Renowned scientist Dr. Ajai Kumar Sonkar, awarded with Padmashree, told our correspondent in a conversation that recently, during the study of species diversity of organisms in the South Andaman sea, an investigation was conducted by him, collected samples from 3 feet below the sand of the bottom of the sea about 150 feet deep. Laboratory testing revealed the presence of hydrogen sulphide in the sample.

Hydrogen sulphide is a very poisonous gas for all living beings and plants including humans, but for some bacterias, Hydrogen Sulphide is a life-giving gas, and oxygen is a deadly gas for them.

Naturally, Hydrogen Sulphide is produced by decomposing organic matter, dying and decaying organisms, crude petroleum, natural gas, volcanic gases, liquid manure, sewage and in the absence of oxygen.
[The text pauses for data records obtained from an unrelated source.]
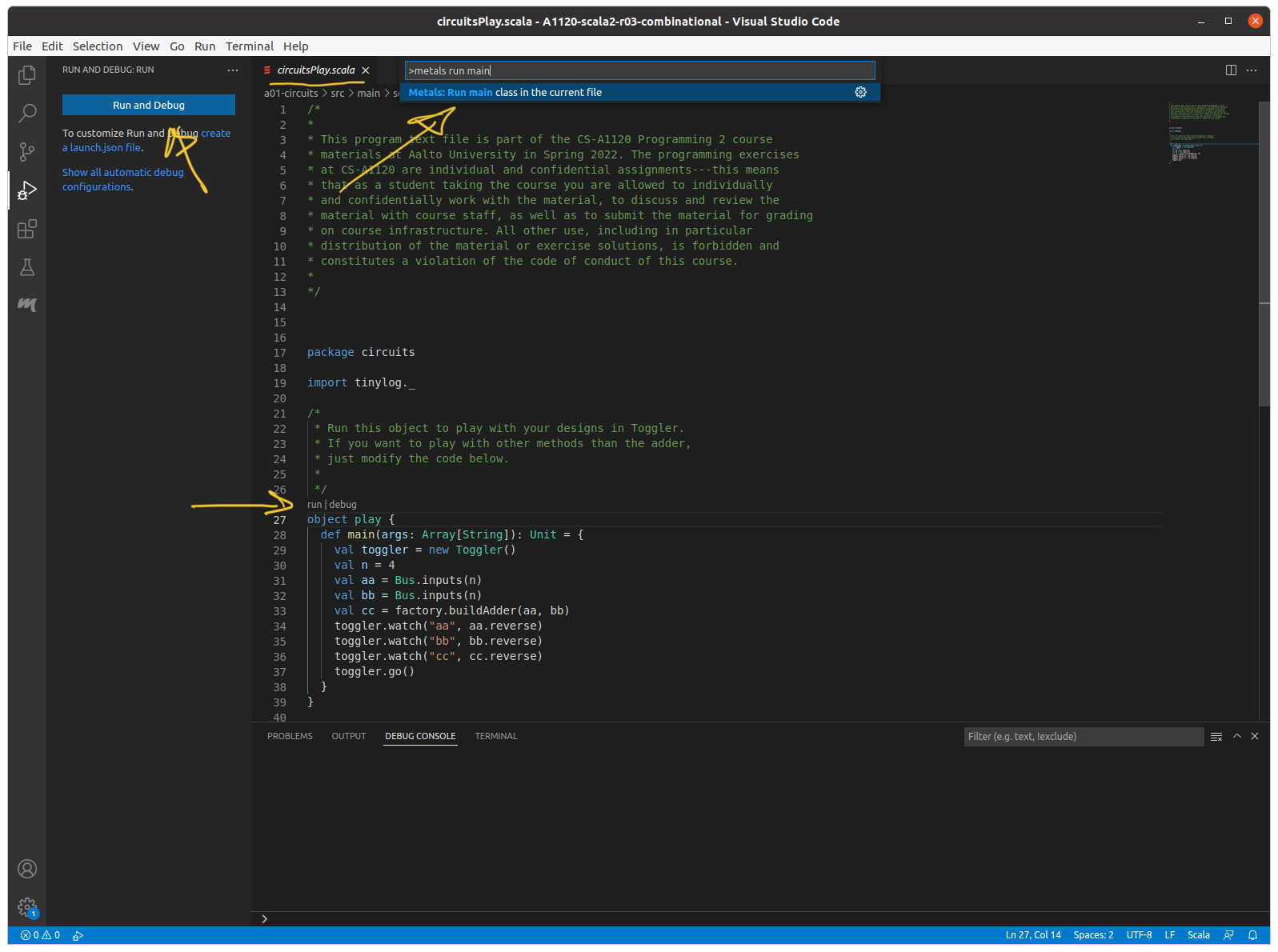Configure keybinding gear for Metals command
The width and height of the screenshot is (1278, 952).
[x=860, y=93]
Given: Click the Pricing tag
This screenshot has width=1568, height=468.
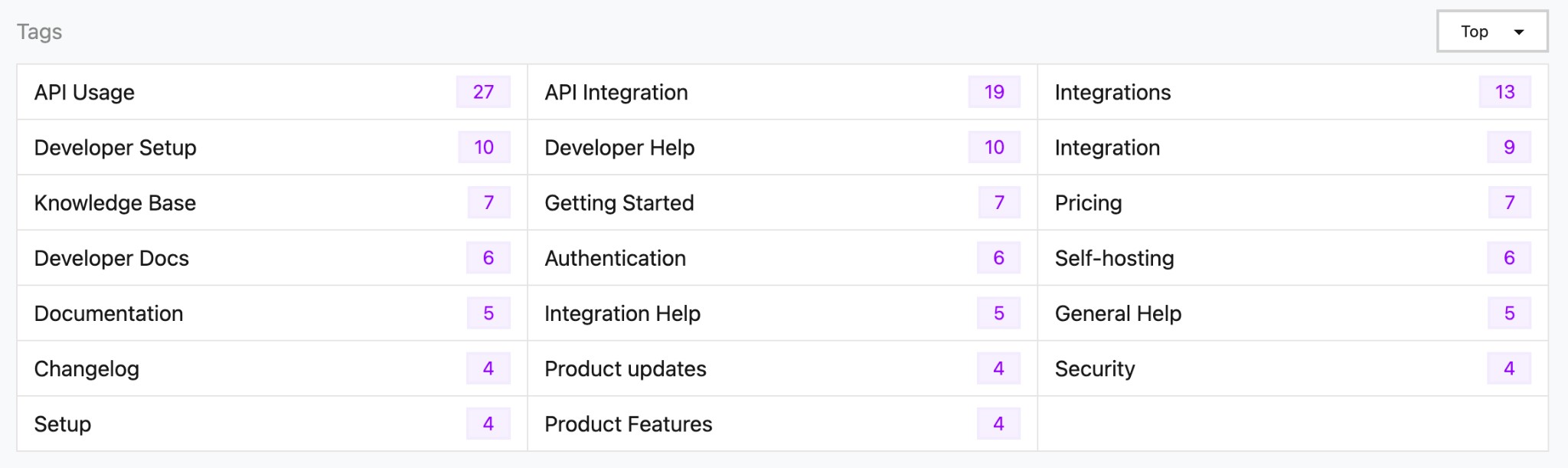Looking at the screenshot, I should tap(1088, 203).

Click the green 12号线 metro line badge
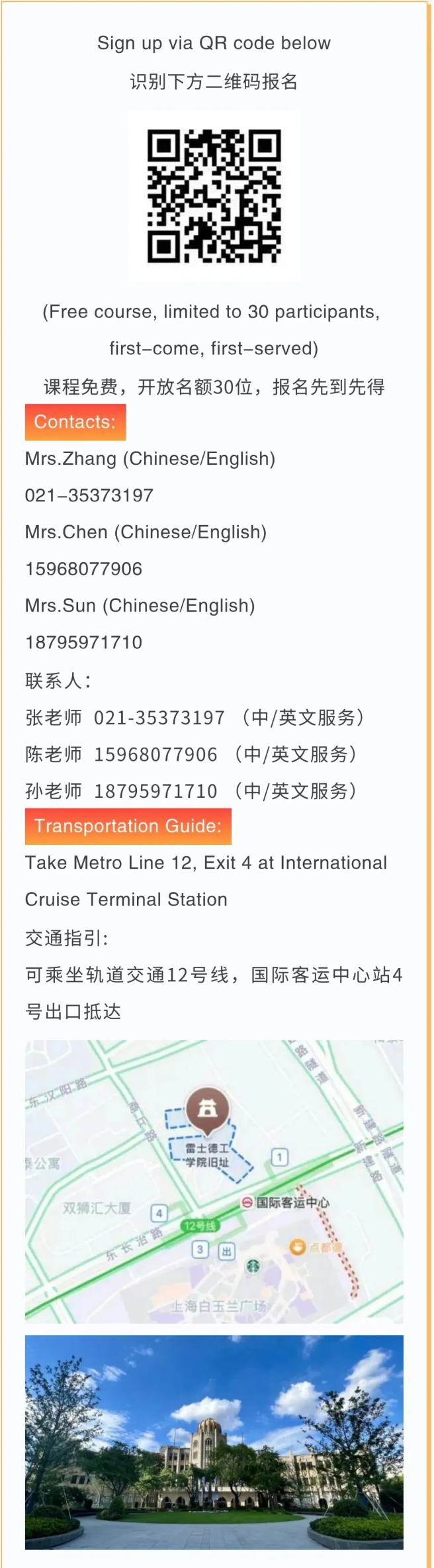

If only 500 of its molecules are mixed in 1 million molecules of air, it can kill a person within five minutes, and a concentration of more than 700 ppm can cause the death of even the largest organisms in less than a second. This dangerous chemical is sitting at the bottom of the ocean.

Dr. Ajai told that the ocean has a circulatory system under which the water at the South and North Pole collects oxygen from the cold winds blowing from the Arctic and Antarctic. Cold water, being heavy in desity sinks to the dark bottom of the ocean, where it also takes oxygen with it to the bottom. There it is used by the organisms living on the bottom, from there this oxygenated water flows in the dark bottom of the ocean and reaches the equator and as the temperature increases, it comes to the surface and comes out. In this way this life-giving cycle continues. Through this excellent circulation system, oxygen is supplied to the dark bottom of the sea.

But due to our destructive development activities the environment has become sick and the earth is continuously getting warmer.

When the surface water of the ocean becomes warm, it becomes less dense than the water at the bottom and cannot sink to the bottom. Due to which such a system is formed that stops oxygen reaching the bottom.

When in the coming time, the surface water of the sea at the North and South Pole would get heated, then that water will stop going to the bottom of the sea, due to which oxygen will stop reaching the bottom. If oxygen does not go to the deep water, then the bacterias producing hydrogen sulphide will proliferate very fast. They will grow and fill that sea with poisonous violet sludge, then a cloud of yellow hydrogen sulphide will rise due to which there will be mass destruction of all the animals and plants in the sea and on the earth.